- _The problem_
Given the material below, return only the lines starting at the line with "Open the Тип filter dropdown" and ending at the line with "Click the red", exactly as they appear.
═══ Input records
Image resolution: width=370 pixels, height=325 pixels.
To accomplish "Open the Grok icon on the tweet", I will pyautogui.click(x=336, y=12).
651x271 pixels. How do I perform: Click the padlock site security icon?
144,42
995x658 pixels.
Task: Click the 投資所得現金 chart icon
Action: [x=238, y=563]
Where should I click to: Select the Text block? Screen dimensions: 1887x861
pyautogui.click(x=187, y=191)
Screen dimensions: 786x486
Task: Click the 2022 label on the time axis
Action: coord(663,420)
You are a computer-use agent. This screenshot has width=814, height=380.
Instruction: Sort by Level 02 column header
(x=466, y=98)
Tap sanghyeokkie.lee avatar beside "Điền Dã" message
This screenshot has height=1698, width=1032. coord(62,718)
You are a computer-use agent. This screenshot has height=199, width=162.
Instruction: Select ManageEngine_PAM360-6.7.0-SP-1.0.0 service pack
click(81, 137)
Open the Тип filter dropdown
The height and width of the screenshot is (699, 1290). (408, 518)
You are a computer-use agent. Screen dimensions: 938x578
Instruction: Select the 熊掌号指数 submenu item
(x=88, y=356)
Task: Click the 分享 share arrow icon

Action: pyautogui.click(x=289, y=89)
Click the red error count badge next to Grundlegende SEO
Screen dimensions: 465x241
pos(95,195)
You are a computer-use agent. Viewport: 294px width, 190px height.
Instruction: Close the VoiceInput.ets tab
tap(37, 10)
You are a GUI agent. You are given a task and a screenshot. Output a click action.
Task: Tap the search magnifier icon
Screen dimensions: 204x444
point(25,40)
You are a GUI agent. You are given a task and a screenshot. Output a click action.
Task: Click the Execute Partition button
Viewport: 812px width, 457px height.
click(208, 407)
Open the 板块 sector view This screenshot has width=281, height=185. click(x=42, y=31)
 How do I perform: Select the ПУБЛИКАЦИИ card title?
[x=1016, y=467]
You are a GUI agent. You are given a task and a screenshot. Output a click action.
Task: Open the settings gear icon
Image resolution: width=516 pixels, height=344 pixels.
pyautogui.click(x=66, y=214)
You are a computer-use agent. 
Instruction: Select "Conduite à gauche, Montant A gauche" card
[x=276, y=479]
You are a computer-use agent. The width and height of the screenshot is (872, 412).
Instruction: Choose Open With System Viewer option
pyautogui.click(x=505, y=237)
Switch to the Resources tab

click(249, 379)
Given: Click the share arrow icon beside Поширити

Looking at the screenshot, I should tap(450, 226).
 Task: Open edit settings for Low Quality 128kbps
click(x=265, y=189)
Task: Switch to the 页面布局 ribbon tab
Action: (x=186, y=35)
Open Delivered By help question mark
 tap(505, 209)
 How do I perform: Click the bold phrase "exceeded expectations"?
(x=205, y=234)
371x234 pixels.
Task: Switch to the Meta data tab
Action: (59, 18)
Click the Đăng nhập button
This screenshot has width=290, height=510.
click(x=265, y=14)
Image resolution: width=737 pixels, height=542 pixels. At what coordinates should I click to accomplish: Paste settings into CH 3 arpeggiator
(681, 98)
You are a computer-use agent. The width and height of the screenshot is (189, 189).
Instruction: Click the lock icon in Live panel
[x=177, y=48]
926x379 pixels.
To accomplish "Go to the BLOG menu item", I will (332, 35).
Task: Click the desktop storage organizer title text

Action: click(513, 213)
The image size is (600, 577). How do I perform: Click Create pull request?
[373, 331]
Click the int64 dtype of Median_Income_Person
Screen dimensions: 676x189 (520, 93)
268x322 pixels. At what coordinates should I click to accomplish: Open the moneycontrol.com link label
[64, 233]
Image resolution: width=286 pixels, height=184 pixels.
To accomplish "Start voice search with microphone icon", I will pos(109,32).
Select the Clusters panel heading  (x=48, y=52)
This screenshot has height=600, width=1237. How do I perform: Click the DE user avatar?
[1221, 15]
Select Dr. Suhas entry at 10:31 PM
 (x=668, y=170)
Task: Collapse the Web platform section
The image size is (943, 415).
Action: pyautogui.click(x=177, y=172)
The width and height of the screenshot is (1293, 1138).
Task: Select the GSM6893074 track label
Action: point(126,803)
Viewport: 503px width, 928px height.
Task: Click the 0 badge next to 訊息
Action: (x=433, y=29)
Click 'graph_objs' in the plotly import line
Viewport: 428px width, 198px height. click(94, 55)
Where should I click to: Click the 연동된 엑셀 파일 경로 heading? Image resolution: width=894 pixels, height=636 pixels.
══════
- _Result of the task_
Open the Тип filter dropdown
The height and width of the screenshot is (699, 1290). (408, 518)
You are a computer-use agent. Screen dimensions: 938x578
Instruction: Select the 熊掌号指数 submenu item
(x=88, y=356)
Task: Click the 分享 share arrow icon

Action: pyautogui.click(x=289, y=89)
Click the red error count badge next to Grundlegende SEO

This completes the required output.